Tocilizumab has been approved in China to treat patients with severe complications from COVID-19 that show elevated IL-6 plasmalevels, but no reliable evidence has been published regarding the safety or efficacy of tocilizumab in the treatment of COVID-19 patients. Retrospective studies have found that most patients with severe COVID-19 have improved clinical symptoms and good prognosis after treatment with tocilizumab [51,54,55]. Compared with standard treatment alone, administering tocilizumab can reduce the rate of hospitalization and/or mortality in the intensive care unit ofCOVID-19 patients [56]. However, the sample size of these studies is small, and there may be bias. A recent prospective study in a single center with 100 patients from Italy found that patients with severe COVID-19 pneumonia with hyper inflammatory syndrome and acute respiratory failure responded to tocilizumab rapidly and continually, and with significant clinical improvements [57]. However, it is important to note that tocilizumab may cause serious adverse reactions, such as intestinal perforation, candida infection, and lipid metabolism disorder [58-60].

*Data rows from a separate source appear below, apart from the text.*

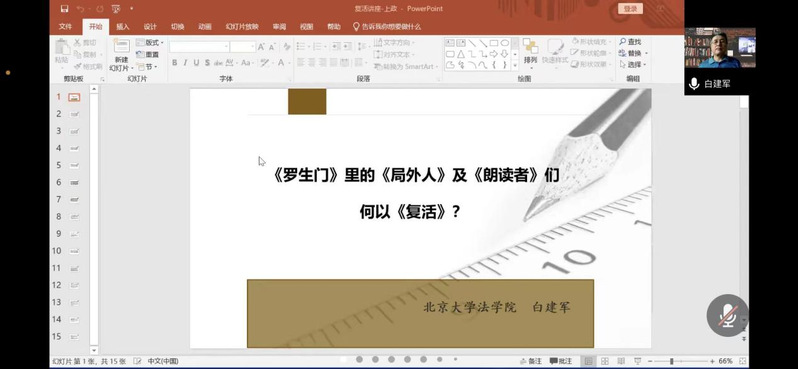This screenshot has height=369, width=798.
Task: Open the Layout (版式) dropdown
Action: 150,43
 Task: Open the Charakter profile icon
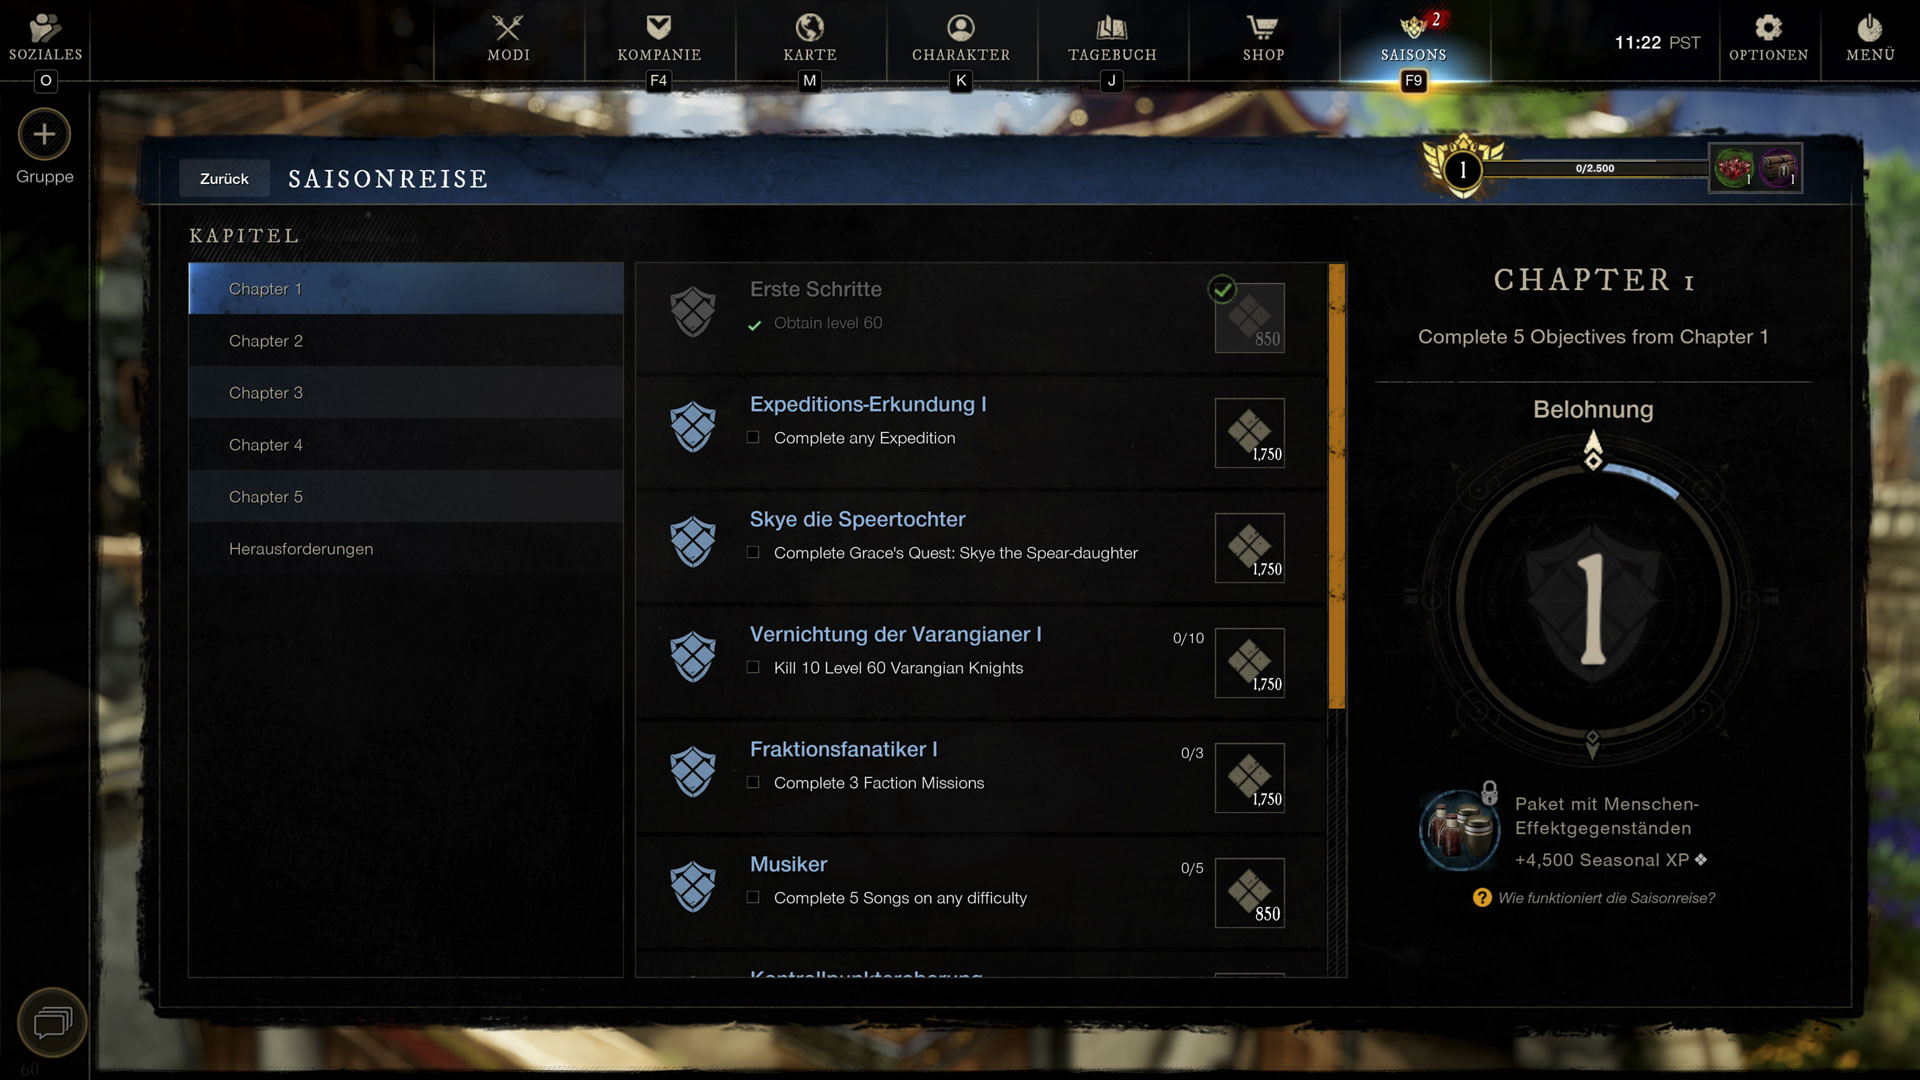click(960, 27)
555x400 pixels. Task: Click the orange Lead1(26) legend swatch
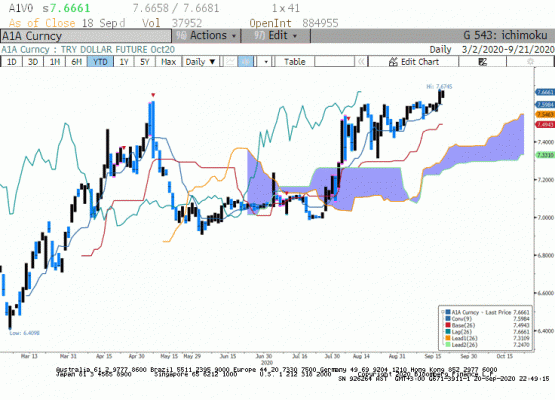(448, 338)

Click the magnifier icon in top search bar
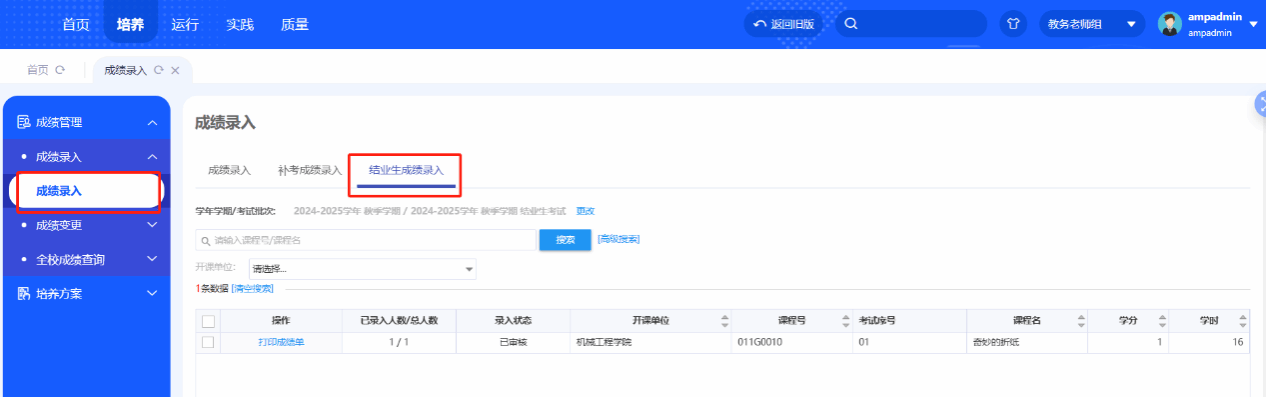(x=851, y=24)
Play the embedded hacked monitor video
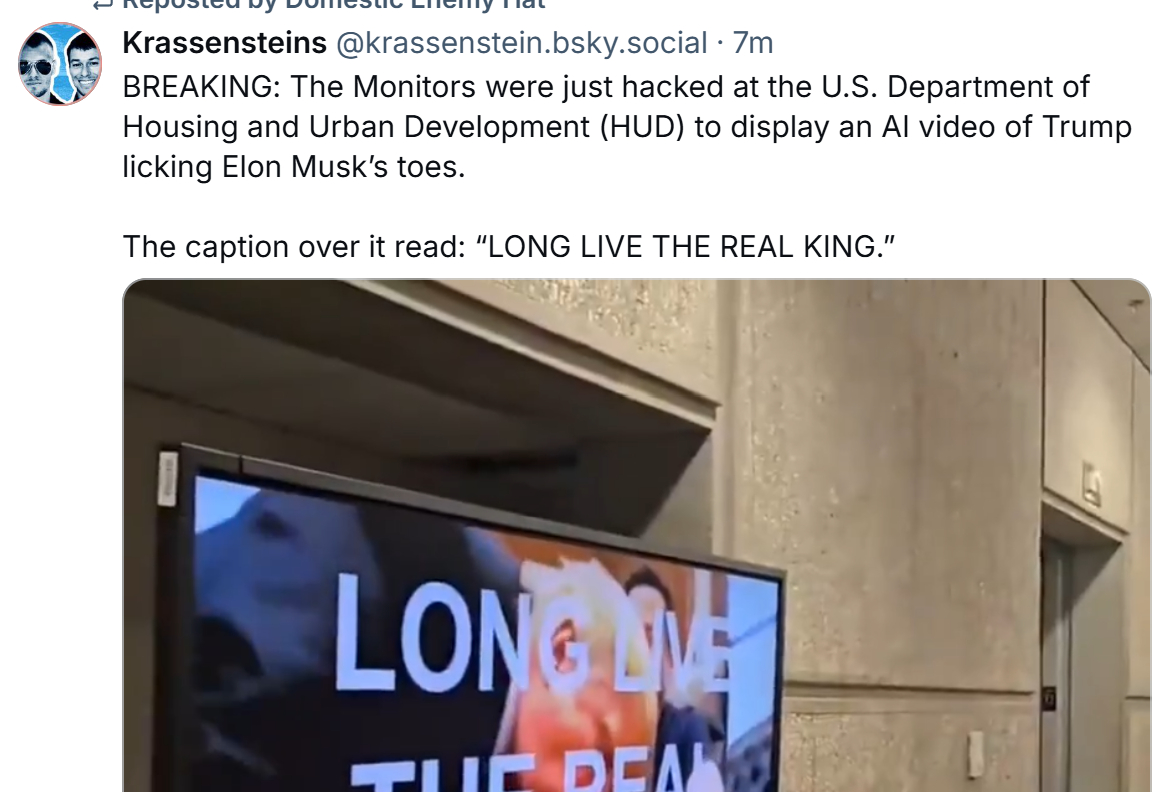The image size is (1168, 792). pos(637,536)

Conclusions and expert opinion

There is no specific drug to treat COVID-19 up to date. Due to the lack of clinical data, the discussion on the efficacy and safety of drugs for the treatment of COVID-19 remain controversial and limited. More centralized, randomized, controlled, double-blind clinical trials are needed to establish effectiveness and safety of drugs for treating COVID-19.